▶ [PROMPT]:
Print exactly the line that contains "This screenshot has height=345, width=690." along with every line beneath it to the end of the records below, and omit pictures.

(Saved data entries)
☆ ☆ ☆
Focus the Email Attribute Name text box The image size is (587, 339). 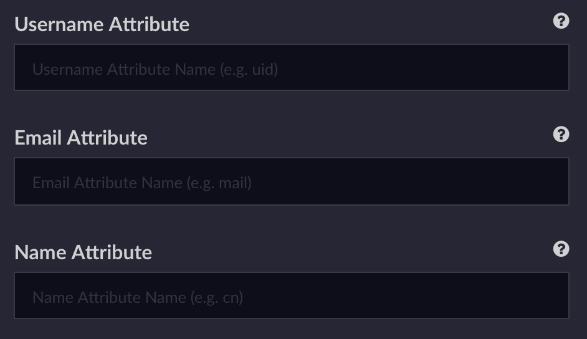click(x=292, y=182)
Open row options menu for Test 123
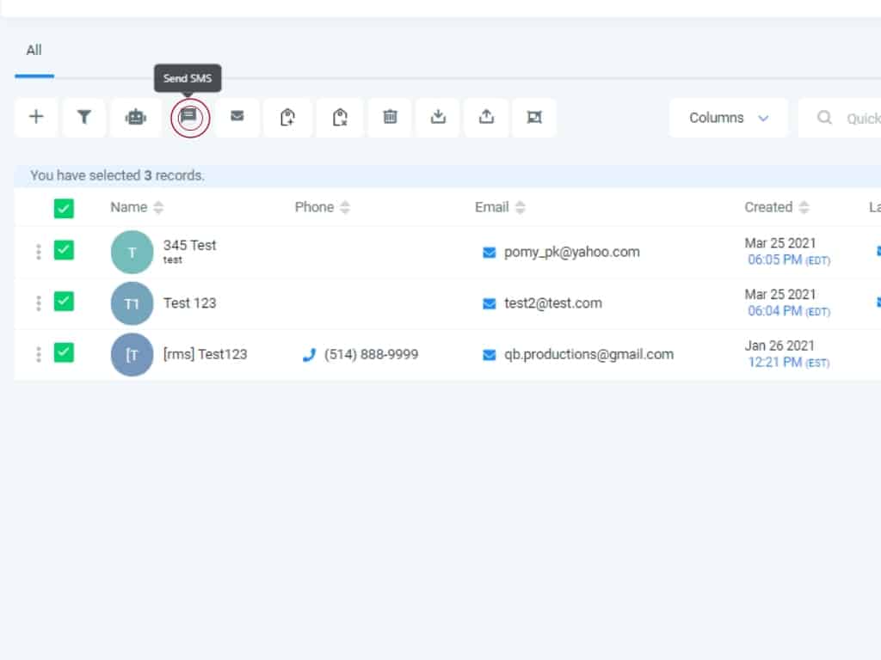Screen dimensions: 881x660 tap(38, 303)
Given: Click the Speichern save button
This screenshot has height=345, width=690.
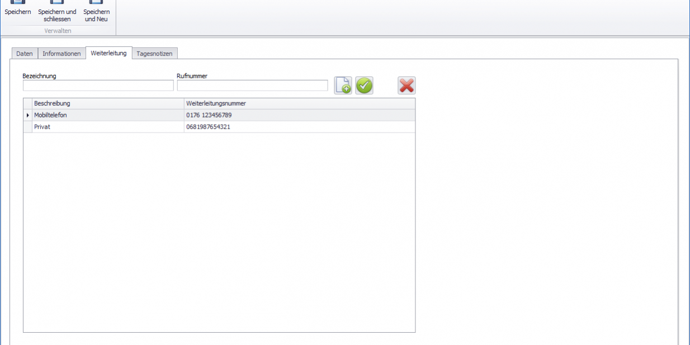Looking at the screenshot, I should point(18,8).
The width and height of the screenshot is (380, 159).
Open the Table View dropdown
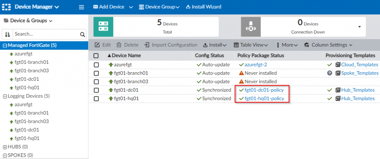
☆ ☆ ☆
▶ [TASK RESPONSE]:
This screenshot has height=345, width=690.
Looking at the screenshot, I should point(18,8).
The width and height of the screenshot is (380, 159).
Open the Table View dropdown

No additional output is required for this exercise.